Wydanie: PRESS 04/2010
Śledczy czy tajniacy
Franz Müntefering, 70-letni przedstawiciel socjaldemokratów (SPD), od dawna uchodzi za jednego z najbardziej sympatycznych polityków w Niemczech. Serca rodaków zdobył także pod koniec 2007 roku, kiedy odszedł z polityki, żeby opiekować się śmiertelnie chorą żoną. W maju ub.r. czytelnicy plotkarskiego tygodnika „Bunte” (Hubert Burda Media) dowiedzieli się, że dziewięć miesięcy po śmierci żony Müntefering spotyka się z 30-letnią współpracownicą, Michelle Schumann. Pół roku później Schumann została trzecią żoną socjaldemokraty.

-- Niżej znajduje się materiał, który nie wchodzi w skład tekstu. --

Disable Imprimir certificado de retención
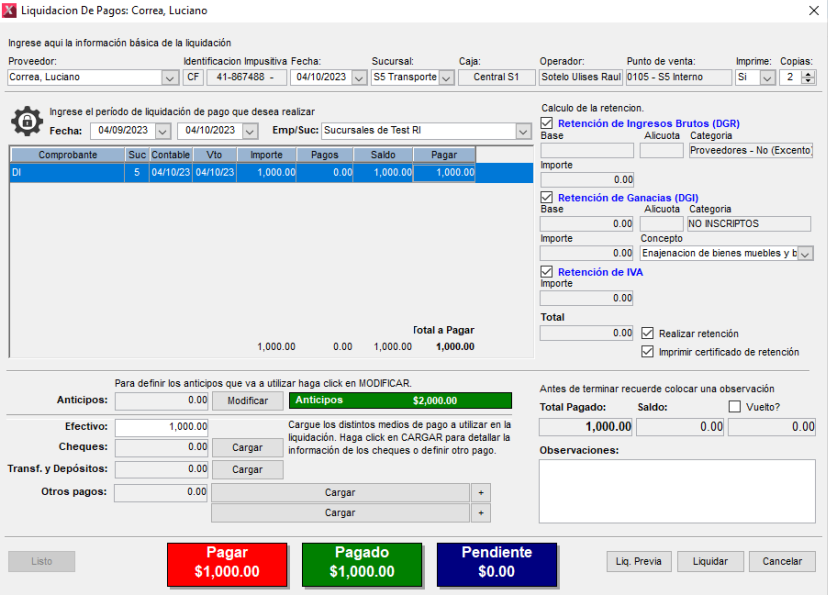The height and width of the screenshot is (595, 828). (648, 352)
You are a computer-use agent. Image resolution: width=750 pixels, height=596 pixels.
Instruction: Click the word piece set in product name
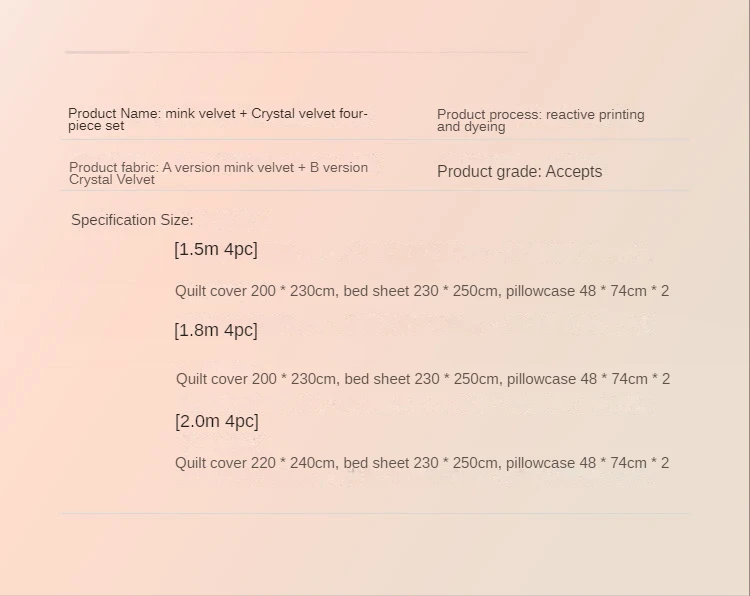[96, 126]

W lutym br. tygodnik „Stern” (Gruner + Jahr) ujawnił, w jaki sposób „Bunte” dowiedział się o nowym związku polityka. Magazyn zlecił zebranie informacji berlińskiej agencji reporterskiej CMK, która śledziła Münteferinga i jego przyszłą żonę. Autorzy „Sterna”: Johannes Röhrig i Hans-Martin Tillack, oparli swój artykuł na wypowiedziach dwóch byłych pracowników CMK, którzy byli związani z agencją jako freelancerzy. CMK nie zdradza szczegółów zerwania umowy z reporterami – do rozstania doszło w kwietniu ub.r. „Stern” ujawnił, że CMK widnieje w rejestrze także jako agencja detektywistyczna. Reporterzy CMK już od końca 2008 roku byli na tropie nowego związku Münteferinga. Miesiącami obserwowali jego mieszkanie, wrzucali ulotki reklamowe do skrzynki pocztowej Schumann, aby sprawdzić, czy jest w berlińskim mieszkaniu, śledzili ją podczas kilkugodzinnej podróży pociągiem. Pod wycieraczką przed mieszkaniem Münteferinga zamierzali zamontować czujnik ruchu, alarmujący, że ktoś wychodzi z mieszkania. Jak sugeruje „Stern”, naprzeciwko kamienicy Münteferinga zostało wynajęte mieszkanie służące obserwacji polityka.
– To metody pracy tajnych służb, a nie dziennikarzy – komentuje Hendrik Zörner, rzecznik prasowy Niemieckiego Związku Dziennikarzy (DJV).